As it happened, my students did not raise the subject. But I did.
This past Saturday I met with all my student leaders for a work day to get us ready for the start of the semester. We began our day with Morning Prayer from the Liturgy of the Hours. It was Saturday of Week III in the Psalter. This was the reading.
In everything you do, act without grumbling or arguing; prove yourselves innocent and straightforward, children of God beyond reproach in the midst of a twisted and depraved generation — among whom you shine like the stars in the sky (Phil 2:14-15).
I wasn’t planning on preaching a homily after the reading that morning. But I did. What I told my student leaders, in a nutshell, was this.
This is their job description: to shine like stars in the midst of a twisted and depraved generation. There is depravity on college campuses. They know this. But the “twisted and depraved generation” does not only exist on the college campus. It exists in the world. It existed in St. Paul’s time when he was writing to the Philippians. It exists now in our own time.
We are hearing a lot in recent days about the twisted and depraved generation that is in the Church. The Church is not immune to depravity. Insofar as its human element is concerned, it is subject to sin as much as any human organization. And make no mistake, the types of sins we are hearing about being committed by priests and bishops are not unique to the Catholic Church. They exist in the world.
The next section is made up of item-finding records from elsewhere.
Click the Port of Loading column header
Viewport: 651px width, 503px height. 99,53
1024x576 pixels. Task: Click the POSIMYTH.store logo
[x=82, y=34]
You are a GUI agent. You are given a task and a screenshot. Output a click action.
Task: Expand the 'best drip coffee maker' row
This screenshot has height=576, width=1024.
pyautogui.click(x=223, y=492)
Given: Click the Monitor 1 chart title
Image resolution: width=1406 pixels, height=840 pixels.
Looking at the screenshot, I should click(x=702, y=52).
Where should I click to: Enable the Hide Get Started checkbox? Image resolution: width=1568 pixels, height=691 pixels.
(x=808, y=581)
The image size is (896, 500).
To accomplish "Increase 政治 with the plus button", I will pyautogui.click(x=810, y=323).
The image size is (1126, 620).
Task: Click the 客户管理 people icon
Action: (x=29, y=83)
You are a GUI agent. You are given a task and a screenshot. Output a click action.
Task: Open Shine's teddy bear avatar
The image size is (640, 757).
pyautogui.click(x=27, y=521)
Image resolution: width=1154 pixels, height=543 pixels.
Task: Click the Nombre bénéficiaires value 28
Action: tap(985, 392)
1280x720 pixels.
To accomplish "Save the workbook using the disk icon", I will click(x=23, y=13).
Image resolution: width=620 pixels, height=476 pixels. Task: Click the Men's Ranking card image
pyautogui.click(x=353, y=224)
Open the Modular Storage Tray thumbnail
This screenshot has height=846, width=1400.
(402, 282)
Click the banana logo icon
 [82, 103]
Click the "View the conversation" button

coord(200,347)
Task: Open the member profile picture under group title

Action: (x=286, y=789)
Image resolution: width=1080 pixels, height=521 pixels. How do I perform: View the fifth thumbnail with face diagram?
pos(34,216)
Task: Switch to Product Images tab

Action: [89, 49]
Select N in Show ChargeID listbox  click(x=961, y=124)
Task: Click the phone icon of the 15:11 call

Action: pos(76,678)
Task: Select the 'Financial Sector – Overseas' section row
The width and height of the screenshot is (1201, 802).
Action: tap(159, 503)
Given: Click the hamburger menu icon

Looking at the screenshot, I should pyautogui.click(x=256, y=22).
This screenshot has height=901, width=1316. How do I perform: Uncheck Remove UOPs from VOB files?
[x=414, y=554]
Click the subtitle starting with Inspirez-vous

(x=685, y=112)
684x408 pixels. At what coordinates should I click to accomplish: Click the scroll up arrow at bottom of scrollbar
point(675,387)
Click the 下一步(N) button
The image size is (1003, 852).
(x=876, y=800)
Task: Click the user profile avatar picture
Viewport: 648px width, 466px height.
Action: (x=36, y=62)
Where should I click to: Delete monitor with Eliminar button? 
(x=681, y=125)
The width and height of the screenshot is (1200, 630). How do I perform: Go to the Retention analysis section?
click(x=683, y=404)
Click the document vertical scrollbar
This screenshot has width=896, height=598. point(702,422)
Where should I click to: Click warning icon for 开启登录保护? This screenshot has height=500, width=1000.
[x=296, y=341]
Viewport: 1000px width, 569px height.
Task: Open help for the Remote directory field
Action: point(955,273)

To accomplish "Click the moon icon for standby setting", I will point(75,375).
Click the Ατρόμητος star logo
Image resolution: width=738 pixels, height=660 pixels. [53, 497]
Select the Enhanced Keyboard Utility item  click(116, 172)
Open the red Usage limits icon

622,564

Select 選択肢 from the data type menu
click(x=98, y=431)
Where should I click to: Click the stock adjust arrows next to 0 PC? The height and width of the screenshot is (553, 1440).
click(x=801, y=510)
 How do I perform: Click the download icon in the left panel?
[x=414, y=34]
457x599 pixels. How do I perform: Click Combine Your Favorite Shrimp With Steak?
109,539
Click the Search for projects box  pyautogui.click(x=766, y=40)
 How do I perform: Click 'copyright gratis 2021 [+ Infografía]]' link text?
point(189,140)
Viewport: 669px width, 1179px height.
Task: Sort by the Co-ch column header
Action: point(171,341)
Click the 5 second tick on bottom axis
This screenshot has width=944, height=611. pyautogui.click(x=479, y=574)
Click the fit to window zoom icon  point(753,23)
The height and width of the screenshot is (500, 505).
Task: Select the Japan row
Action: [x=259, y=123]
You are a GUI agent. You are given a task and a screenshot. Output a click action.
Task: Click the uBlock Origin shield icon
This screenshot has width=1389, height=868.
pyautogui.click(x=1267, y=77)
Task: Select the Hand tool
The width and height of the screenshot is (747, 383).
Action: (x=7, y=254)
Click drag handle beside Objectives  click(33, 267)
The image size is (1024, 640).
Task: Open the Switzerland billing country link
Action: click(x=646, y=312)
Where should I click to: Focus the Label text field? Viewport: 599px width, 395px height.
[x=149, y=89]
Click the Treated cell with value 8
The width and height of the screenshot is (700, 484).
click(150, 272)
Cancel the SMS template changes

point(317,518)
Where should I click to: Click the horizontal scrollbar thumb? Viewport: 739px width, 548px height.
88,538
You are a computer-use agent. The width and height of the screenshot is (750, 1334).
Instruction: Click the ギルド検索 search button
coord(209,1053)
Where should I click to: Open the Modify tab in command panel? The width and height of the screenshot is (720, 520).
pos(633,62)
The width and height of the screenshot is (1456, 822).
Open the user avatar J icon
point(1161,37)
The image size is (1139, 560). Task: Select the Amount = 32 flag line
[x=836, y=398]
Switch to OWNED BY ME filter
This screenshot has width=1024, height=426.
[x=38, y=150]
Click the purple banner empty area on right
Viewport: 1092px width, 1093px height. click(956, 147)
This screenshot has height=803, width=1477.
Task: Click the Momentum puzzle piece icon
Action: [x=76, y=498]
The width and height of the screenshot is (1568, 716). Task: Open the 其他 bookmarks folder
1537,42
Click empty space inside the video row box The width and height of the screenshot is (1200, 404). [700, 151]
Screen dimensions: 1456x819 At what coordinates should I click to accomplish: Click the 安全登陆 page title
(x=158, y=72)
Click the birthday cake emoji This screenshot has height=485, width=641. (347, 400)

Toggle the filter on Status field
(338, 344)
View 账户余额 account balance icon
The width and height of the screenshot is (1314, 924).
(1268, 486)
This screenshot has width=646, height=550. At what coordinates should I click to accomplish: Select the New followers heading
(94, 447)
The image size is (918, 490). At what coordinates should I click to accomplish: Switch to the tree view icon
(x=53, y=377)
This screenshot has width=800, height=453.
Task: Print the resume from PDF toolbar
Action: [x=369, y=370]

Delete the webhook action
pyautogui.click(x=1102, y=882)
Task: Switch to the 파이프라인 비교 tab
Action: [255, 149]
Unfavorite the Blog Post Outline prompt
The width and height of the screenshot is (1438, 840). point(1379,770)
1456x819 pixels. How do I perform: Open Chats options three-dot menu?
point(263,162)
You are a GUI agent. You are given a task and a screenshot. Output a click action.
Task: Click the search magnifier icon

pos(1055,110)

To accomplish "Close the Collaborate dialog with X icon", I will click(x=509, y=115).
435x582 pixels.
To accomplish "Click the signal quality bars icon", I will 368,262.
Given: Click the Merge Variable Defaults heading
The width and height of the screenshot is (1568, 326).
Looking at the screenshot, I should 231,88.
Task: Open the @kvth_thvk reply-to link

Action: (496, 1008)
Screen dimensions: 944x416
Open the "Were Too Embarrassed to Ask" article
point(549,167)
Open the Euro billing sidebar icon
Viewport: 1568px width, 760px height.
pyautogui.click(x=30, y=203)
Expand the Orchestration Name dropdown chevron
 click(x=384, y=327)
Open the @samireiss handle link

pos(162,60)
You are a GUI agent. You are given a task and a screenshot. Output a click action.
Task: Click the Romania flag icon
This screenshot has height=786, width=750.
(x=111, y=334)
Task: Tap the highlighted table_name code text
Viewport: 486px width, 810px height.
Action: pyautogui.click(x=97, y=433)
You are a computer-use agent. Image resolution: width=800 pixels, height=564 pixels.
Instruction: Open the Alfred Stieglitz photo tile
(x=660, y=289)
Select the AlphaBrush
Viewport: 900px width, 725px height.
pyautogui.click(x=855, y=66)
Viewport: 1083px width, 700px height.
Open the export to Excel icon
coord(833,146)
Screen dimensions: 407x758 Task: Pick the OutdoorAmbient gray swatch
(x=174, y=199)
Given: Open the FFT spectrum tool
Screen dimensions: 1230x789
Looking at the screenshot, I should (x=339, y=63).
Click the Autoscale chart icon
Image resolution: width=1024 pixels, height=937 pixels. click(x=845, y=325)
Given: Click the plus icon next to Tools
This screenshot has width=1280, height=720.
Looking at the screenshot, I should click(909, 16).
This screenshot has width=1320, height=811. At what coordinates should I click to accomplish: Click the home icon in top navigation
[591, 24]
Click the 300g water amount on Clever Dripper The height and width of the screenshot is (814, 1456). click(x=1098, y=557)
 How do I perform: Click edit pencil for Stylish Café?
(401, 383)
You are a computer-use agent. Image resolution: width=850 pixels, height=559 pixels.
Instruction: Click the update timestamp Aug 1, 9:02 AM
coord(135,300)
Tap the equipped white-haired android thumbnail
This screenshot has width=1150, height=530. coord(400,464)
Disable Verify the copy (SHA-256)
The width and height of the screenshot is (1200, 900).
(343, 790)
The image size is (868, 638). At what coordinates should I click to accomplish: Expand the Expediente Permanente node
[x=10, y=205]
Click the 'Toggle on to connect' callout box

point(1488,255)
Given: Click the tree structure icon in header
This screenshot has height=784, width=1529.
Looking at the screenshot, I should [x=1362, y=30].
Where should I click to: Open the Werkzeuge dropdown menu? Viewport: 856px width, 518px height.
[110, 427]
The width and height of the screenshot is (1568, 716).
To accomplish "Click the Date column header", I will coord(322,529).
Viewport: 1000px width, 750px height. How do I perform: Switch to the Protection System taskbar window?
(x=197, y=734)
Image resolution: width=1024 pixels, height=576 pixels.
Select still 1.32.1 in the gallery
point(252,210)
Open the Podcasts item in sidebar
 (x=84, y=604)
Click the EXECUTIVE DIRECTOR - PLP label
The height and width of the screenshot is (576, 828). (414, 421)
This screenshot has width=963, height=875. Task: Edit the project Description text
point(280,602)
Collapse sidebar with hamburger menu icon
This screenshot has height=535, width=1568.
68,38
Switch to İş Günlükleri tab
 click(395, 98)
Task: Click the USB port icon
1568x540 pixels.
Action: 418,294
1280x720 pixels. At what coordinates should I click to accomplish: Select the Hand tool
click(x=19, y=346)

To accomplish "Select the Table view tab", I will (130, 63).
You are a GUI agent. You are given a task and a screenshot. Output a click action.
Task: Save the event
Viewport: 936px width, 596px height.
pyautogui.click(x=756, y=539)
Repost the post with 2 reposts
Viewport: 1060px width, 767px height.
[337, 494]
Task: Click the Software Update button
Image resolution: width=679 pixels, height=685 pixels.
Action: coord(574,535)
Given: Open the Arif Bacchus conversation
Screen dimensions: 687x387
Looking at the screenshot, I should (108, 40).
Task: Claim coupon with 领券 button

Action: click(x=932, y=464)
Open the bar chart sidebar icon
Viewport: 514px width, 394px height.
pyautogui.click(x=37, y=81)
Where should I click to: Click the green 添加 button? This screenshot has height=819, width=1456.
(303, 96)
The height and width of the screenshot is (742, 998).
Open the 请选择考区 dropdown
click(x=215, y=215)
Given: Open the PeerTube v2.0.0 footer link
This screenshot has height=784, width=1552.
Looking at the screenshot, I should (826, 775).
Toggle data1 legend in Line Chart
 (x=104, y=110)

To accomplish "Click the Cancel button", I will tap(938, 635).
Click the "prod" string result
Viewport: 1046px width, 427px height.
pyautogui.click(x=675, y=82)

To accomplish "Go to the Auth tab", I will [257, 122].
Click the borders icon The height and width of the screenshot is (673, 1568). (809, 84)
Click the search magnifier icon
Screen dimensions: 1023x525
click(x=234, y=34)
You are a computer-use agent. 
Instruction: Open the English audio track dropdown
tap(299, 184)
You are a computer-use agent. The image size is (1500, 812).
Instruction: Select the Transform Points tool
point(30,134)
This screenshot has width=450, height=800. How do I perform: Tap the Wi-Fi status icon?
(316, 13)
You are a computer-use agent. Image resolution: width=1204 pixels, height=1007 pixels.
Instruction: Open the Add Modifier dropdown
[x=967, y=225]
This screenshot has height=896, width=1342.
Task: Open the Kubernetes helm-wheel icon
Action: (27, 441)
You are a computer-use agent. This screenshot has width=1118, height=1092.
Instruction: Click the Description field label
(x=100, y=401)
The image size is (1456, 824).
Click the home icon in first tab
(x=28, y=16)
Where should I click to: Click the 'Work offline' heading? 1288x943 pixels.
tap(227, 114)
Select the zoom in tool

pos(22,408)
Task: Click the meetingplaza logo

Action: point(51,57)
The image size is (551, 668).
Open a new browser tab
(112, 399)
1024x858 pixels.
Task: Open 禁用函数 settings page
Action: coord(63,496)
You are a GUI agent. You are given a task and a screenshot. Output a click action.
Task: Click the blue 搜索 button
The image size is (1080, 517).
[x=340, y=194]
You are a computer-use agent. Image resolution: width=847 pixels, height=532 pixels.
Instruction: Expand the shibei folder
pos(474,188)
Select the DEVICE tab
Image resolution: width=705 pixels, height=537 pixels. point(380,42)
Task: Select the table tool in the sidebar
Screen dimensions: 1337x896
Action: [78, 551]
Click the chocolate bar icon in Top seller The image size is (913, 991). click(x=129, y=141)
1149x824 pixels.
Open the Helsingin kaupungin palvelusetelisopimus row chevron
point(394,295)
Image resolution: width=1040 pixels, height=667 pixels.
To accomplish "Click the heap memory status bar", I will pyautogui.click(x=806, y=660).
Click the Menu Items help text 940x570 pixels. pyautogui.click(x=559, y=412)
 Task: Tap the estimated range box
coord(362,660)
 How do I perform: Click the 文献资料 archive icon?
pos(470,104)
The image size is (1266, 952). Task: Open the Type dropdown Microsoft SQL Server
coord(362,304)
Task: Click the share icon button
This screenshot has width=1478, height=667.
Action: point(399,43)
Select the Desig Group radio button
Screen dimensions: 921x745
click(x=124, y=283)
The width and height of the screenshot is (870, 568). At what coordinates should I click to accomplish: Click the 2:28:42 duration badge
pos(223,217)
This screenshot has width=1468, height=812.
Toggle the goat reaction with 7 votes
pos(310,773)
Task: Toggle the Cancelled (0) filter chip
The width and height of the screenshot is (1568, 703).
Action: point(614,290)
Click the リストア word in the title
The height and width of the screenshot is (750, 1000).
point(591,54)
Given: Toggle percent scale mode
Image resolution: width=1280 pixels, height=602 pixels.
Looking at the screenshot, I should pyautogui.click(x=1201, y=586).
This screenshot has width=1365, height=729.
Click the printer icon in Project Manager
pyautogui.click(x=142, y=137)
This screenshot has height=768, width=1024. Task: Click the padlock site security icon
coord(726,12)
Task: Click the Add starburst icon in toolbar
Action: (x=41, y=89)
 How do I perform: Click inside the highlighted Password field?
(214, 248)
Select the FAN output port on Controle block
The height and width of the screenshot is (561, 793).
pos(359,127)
They are happening all the time, in our communities, under our noses, unseen and unspoken of. Our world is broken. Humanity is broken. That’s why we need a Savior.
But it hurts more when we hear about these horrible things being done by leaders within our Church. We need to acknowledge the scandal. It is a scandal. And we will have to deal with it.
How are these students to deal with it on our campus? I told them to be prepared. Expect to meet other students who when they hear the word “Catholic” the first thing that comes to their mind are pedophile priests, and so they want nothing to do with the Church. That their job was to be a counter example. They may be the only practicing Catholic that person knows. So be a good one. Be a faithful one. Be a devout one. Be an honest one. Shine like a star in the midst of this twisted and depraved generation. So maybe one day when that same person hears the word “Catholic” the first thing they think of will be their friend from college who was kind to them. Who was a normal person who had a connection with God. Who was honestly trying to do good and to be good. Who loved them.
Because that’s what it is going to take to heal this scandal — the example of good and faithful Catholics of all walks of life.
We are in the midst of a twisted and depraved generation. It is our job to shine like stars — not with our own light, but with the light of Christ. We need to pray. We need to do penance. We need stay close to the sacraments. We need to not be ashamed of our faith nor afraid to share it. We need to let the light of Christ shine so brightly within us that we truly do become like the stars in the sky.
That’s what I told my student leaders. And that’s what I want to tell all of my students on campus. Don’t be afraid. Stay close to Jesus. And shine like the stars, as a beacons of hope to those who feel lost in this dark night.